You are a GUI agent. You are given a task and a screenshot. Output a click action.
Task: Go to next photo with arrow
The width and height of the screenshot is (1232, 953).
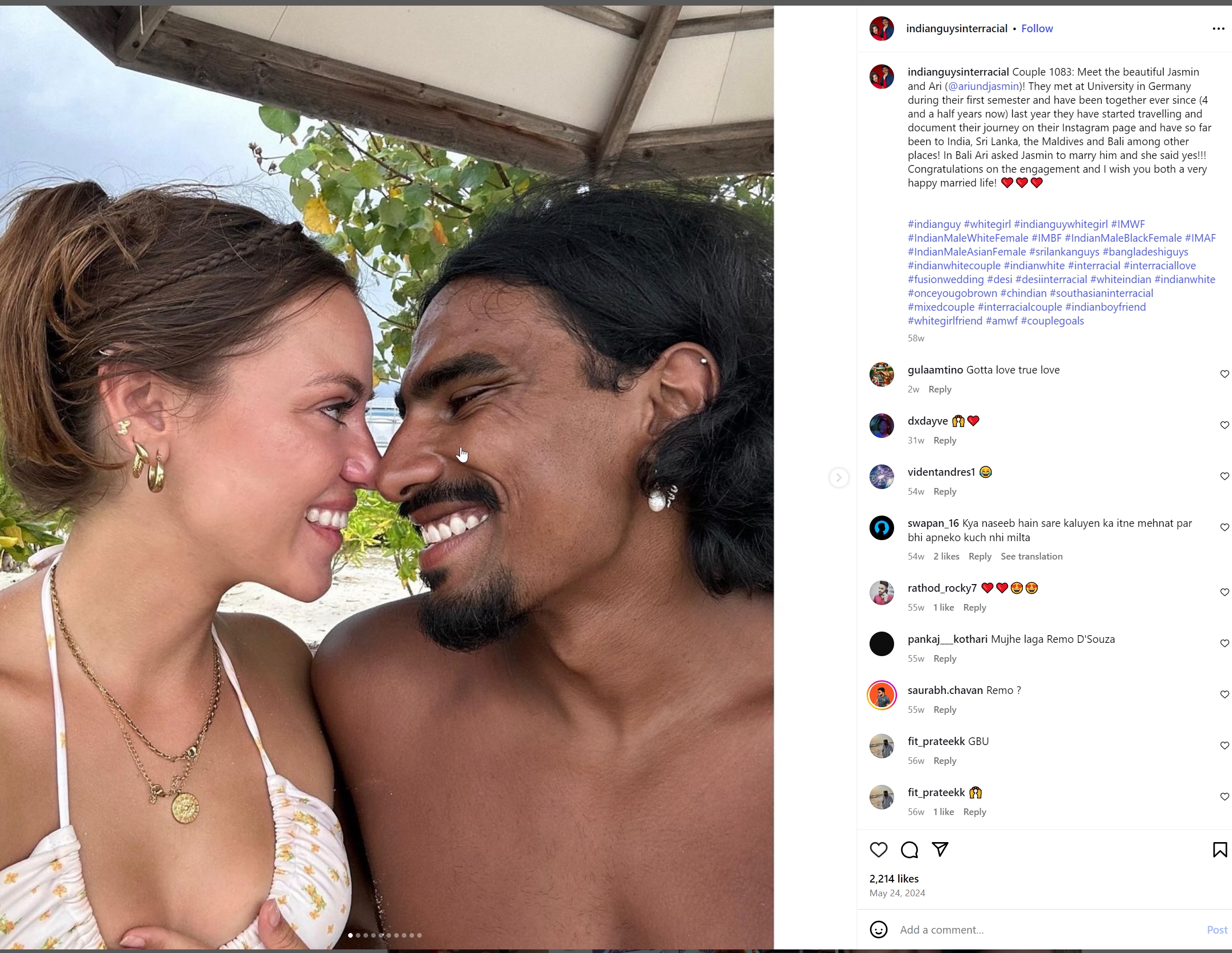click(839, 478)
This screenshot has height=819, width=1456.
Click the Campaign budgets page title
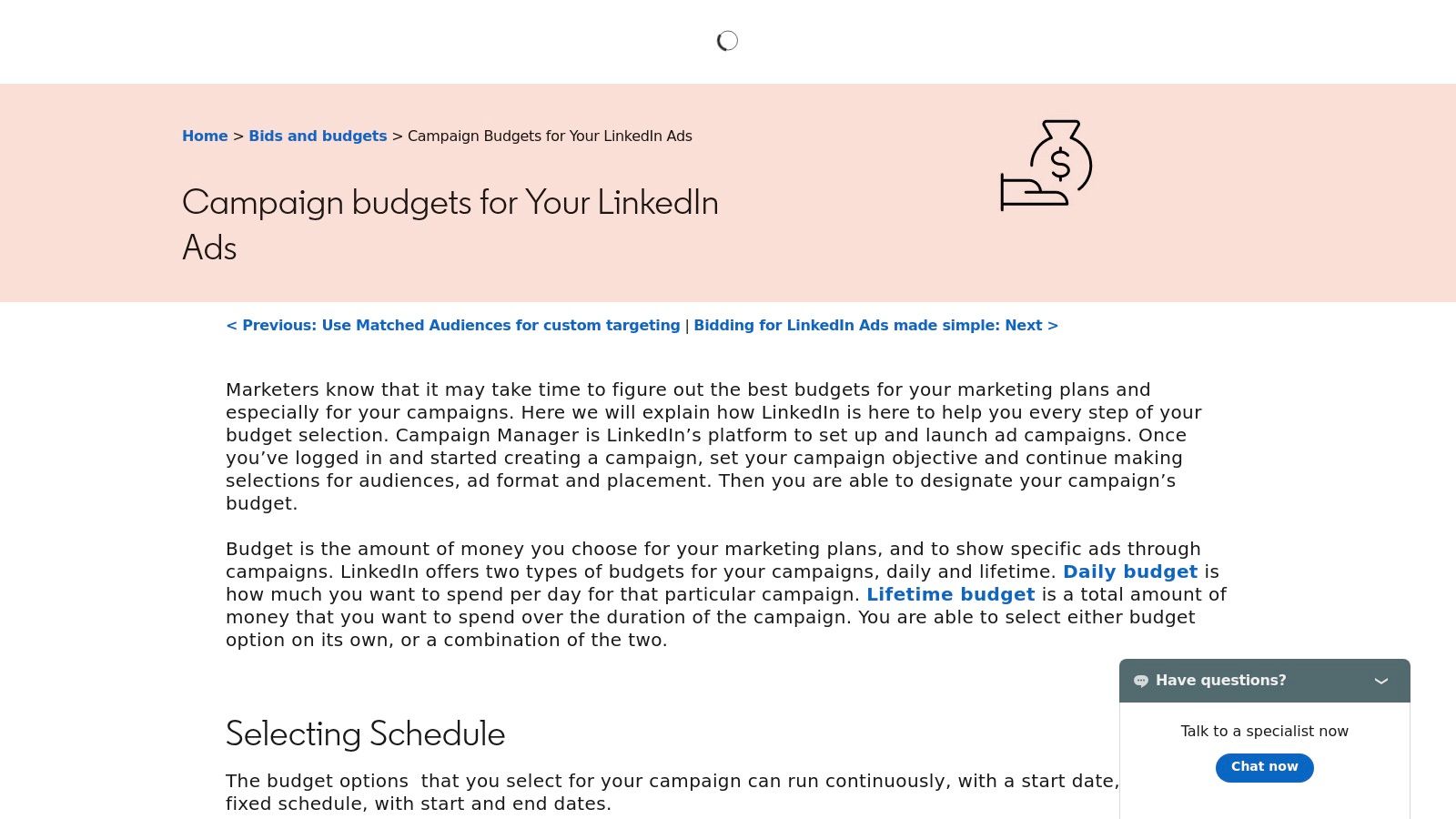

---

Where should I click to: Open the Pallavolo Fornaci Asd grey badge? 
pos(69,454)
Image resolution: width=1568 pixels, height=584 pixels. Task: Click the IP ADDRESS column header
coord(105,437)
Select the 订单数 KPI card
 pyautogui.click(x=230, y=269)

* * *

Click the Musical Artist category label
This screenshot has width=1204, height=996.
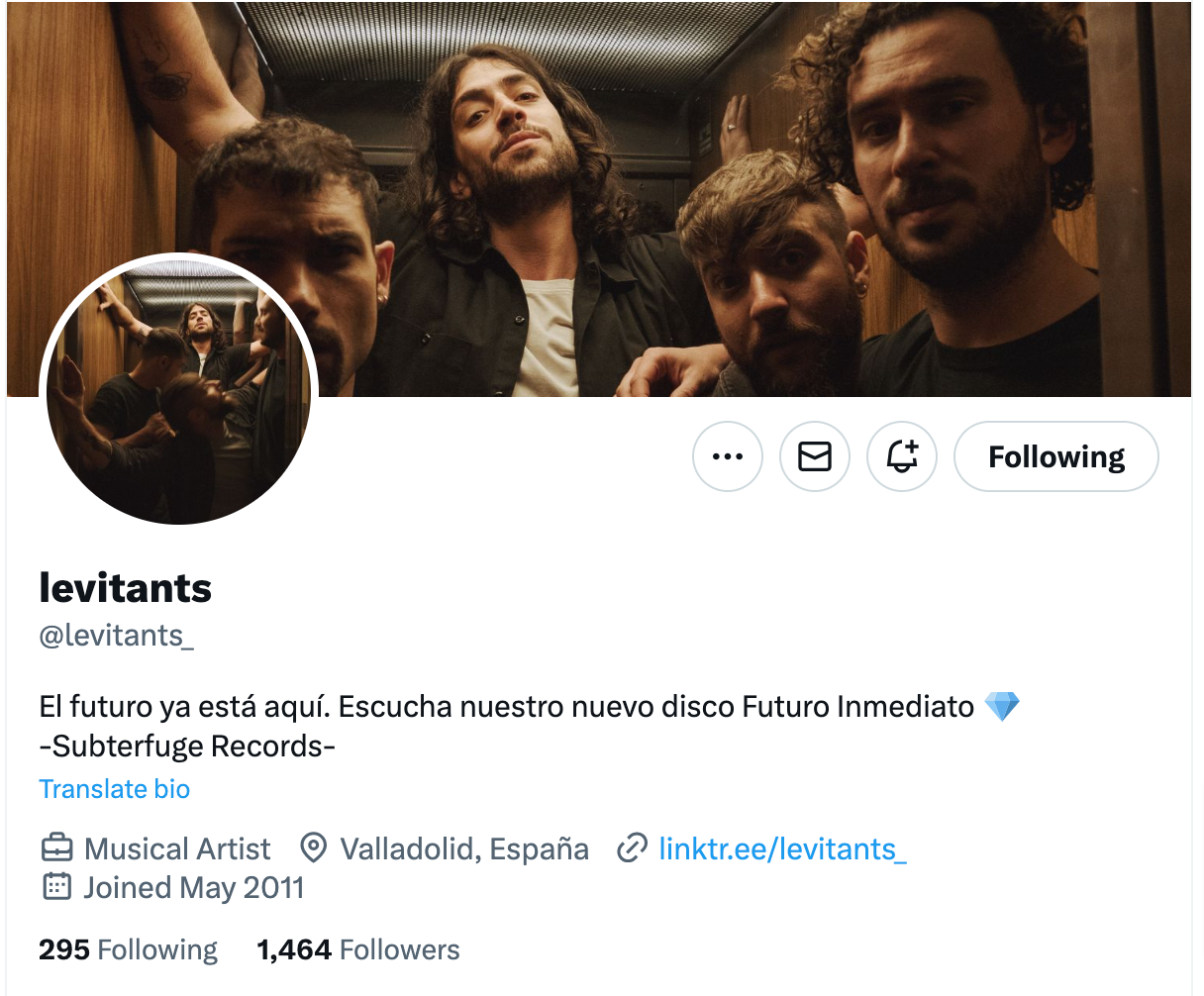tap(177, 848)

## Required action
From the listing above, repeat only the lines between the line containing "You are a GUI" and the line containing "Click the Campaign budgets page title", those two included. Pictures are not part of the copy.

## Exercise output
You are a GUI agent. You are given a task and a screenshot. Output a click action.
Task: Go to next photo with arrow
The width and height of the screenshot is (1232, 953).
click(839, 478)
This screenshot has height=819, width=1456.
Click the Campaign budgets page title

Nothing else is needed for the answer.